A quadratic expression in one variable has the form \(ax^2+bx+c\), where \(a,b\), and \(c\) are real numbers and \(a≠0\)

• The real numbers are all positive and negative numbers, or zero, including fractions, decimals and surds

We will first consider quadratics where the coefficient of \(x^2\) is \(a=1\). (These are called monic quadratics)
Then the quadratics will be of the form \(x^2+bx+c\)

i. Expand and simplify \((x+m)(x+n)\), where \(m\) and \(n\) are constants. Show Answer

\((x+m)(x+n)=x^2+(m+n)x+mn\).
If we compare this with \(x^2+bx+c\), we can see that \(m+n=b\) and \(mn=c\).

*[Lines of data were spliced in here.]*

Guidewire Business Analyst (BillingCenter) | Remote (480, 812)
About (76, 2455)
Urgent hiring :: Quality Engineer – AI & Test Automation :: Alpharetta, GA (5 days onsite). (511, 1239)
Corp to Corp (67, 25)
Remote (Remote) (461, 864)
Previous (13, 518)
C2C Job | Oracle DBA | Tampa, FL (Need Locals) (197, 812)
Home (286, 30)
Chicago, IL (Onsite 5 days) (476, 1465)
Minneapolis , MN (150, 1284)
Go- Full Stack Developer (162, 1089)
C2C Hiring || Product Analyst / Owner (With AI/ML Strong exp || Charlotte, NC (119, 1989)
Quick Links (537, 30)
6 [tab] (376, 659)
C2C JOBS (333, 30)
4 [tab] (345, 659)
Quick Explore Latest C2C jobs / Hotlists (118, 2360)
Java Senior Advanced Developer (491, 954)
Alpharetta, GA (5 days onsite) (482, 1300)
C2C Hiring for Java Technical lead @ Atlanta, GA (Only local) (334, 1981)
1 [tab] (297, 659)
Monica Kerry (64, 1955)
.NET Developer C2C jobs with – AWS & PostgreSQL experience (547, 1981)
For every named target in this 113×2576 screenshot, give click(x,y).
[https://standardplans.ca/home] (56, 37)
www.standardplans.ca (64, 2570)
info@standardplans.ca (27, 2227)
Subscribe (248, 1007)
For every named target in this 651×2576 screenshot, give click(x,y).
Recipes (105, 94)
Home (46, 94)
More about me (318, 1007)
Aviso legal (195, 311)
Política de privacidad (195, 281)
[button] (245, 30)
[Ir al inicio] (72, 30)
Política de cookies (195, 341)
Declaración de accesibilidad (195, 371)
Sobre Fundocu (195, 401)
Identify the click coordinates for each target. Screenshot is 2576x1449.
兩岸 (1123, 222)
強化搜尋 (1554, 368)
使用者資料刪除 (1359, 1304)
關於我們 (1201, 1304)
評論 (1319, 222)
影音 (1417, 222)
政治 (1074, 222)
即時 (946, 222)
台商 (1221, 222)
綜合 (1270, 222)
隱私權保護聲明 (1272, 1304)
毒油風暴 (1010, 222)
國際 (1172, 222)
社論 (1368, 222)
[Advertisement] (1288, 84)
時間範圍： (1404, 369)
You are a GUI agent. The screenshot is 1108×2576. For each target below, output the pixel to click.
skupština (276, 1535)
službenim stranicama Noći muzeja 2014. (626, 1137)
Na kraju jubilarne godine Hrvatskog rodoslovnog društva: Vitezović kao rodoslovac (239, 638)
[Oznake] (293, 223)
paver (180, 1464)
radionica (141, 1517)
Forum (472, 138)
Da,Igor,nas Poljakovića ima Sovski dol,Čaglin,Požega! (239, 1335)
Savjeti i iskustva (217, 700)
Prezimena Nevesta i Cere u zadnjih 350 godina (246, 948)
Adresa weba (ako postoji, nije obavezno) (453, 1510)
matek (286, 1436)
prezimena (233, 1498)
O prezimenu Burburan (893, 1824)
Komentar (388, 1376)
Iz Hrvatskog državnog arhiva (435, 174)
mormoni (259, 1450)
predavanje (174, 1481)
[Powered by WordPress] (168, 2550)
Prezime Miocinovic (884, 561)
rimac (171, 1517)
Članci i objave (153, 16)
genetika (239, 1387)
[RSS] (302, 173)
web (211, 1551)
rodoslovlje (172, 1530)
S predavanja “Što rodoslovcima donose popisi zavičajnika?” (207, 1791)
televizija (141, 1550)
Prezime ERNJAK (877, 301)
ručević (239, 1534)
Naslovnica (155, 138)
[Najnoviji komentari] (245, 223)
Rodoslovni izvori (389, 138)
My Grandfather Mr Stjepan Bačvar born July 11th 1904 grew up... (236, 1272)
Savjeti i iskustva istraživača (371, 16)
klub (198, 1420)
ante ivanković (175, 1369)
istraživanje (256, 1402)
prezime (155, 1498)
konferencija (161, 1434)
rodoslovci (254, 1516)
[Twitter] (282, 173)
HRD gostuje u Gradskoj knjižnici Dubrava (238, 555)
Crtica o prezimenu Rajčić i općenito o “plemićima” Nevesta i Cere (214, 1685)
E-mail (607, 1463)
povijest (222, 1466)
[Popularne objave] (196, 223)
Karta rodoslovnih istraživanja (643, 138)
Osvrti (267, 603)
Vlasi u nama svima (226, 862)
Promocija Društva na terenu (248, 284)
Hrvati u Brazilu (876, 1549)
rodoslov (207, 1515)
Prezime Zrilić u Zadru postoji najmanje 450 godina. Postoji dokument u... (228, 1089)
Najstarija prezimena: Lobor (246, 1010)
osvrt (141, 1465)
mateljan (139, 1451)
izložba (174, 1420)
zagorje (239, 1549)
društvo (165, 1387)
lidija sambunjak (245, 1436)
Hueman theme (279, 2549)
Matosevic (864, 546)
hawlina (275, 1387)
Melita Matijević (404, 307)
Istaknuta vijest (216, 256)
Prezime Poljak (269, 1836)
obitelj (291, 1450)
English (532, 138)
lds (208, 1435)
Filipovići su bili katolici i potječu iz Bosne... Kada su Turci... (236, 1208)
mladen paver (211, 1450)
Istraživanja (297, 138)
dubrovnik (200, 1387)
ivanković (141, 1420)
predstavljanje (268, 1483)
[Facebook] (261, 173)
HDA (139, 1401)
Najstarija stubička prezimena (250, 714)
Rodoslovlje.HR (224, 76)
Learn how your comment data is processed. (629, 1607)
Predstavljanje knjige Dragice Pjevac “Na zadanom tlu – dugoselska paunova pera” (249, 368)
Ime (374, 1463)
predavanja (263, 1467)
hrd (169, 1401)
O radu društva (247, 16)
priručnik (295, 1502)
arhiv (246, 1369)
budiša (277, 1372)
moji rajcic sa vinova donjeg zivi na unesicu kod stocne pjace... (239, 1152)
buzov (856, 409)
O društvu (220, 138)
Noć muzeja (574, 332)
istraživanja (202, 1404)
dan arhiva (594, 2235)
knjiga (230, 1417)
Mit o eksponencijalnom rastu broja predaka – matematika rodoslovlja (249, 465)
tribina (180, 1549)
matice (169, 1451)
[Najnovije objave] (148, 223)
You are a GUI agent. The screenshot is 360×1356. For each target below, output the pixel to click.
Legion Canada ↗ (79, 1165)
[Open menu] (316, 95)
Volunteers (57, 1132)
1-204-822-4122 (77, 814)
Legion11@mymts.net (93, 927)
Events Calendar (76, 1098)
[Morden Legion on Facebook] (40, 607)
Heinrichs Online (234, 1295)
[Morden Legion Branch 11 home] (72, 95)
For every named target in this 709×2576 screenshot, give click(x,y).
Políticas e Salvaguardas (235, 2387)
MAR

• Hence to factorise \(x^2+bx+c\) in the form \((x+m)(x+n)\), we need to find two numbers \(m\) and \(n\) such that they add to \(b\) and multiply to \(c\).
  It is easiest to first look for pairs of factors of \(c\). This includes both positive and negative factors.

Example 7 – (GRADE E)
Factorise the following quadratics
a. \(x^2+5x+6\) Show Answer

b. \(x^2+2x-8\) Show Answer
c. \(x^2-4x-12\) Show Answer

Now let’s focus on quadratic expressions where the coefficient of \(x^2\) is not equal to \(1\).
As a general procedure

1. Multiply \(a\) and \(c\)
2. Find two factors of \(ac\) that add up to \(b\)
3. Rewrite the \(b\) term as the sum of these two factors
4. Factorise each pair of terms
5. Take out the common factor

Worked Example 8 – (GRADE D)
Factorise \(10x^2-13x-3\)

Step 1: Find \(ac\)
\(ac=-30\)

Step 2: Find pairs of factors of \(ac\) that sum to \(b\)
Pairs of factors of \(-30\) are \((±1, \mp 30)\), \((±2, \mp 15)\), \((±3, \mp 10)\), \((±5, \mp 6)\).
The pair that adds to \(-13\) is \((2, -15)\)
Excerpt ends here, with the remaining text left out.